Geely já tem presença nos EUA — e pode expandir
A empresa controla marcas como Volvo, Polestar e Lotus, todas com operações nos Estados Unidos. A Volvo, por exemplo, possui uma fábrica em Charleston, na Carolina do Sul, com capacidade para produzir até 150 mil veículos por ano. Atualmente, a unidade opera abaixo de 20% de sua capacidade, o que deixa espaço para uma eventual produção local de modelos chineses no futuro.
O CEO da Volvo, Hakan Samuelsson, não descartou a possibilidade de fabricar veículos chineses na fábrica americana, segundo a CNBC. Além disso, a rede de concessionárias e centros de serviço da Volvo e da Polestar espalhados pelo país poderia facilitar a distribuição de novos modelos.
A Lotus, embora seja uma marca de nicho, também tem mais de 40 centros de vendas e serviços nos EUA, o que poderia ser aproveitado para a comercialização de veículos da Geely.
Zeekr: o provável caminho para os EUA
A Geely possui três marcas sob seu guarda-chuva: Geely Auto, Zeekr e Lynk & Co. Entre elas, os analistas acreditam que a Zeekr é a mais provável a desembarcar nos EUA. A marca, que se posiciona como premium, já tem presença no país, embora ainda limitada: recentemente, a Waymo começou a usar seus veículos autônomos Ojai como táxis em São Francisco.
Fora dos EUA, a Zeekr já atua na Europa Ocidental, Austrália e Ásia, oferecendo uma linha de carros elétricos de luxo, SUVs e até MPVs, que poderiam atrair consumidores americanos. Além disso, a Zeekr já tem experiência em mercados internacionais, o que facilitaria sua expansão.
Desafios e oportunidades no mercado americano
Apesar do crescente interesse dos consumidores por veículos elétricos chineses, o mercado americano ainda é resistente à entrada direta de marcas chinesas. O CEO da Ford, Jim Farley, chegou a admitir que a tecnologia, qualidade e custo dos EVs chineses são superiores aos dos fabricantes ocidentais. No entanto, ele também afirmou que a Ford tomaria medidas para manter os carros chineses fora dos EUA devido à forte concorrência que representam.
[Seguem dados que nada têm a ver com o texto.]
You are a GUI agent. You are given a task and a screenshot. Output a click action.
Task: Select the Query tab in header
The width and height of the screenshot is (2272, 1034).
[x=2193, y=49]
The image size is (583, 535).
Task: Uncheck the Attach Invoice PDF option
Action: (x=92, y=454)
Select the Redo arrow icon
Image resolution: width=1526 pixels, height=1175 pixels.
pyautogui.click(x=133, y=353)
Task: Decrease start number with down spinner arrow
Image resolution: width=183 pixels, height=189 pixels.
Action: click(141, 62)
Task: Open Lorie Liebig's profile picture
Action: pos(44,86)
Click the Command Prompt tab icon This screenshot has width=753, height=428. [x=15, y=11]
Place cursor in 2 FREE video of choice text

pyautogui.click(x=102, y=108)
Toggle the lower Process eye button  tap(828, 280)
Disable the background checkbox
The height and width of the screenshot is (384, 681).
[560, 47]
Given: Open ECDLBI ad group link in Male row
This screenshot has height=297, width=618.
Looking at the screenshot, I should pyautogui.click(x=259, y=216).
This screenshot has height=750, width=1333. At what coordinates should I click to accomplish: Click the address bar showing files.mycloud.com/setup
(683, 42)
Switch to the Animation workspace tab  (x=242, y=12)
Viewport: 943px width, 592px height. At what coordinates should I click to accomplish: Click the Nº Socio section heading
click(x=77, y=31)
Mesmo assim, a presença indireta da Geely por meio de suas subsidiárias já é uma realidade. E, com a capacidade ociosa da fábrica da Volvo nos EUA e a crescente demanda por EVs, a entrada da Zeekr ou de outra marca da Geely no mercado americano pode estar mais próxima do que parece.
"A China está produzindo máquinas cada vez mais competitivas, e ignorar essa realidade será cada vez mais difícil para os fabricantes ocidentais."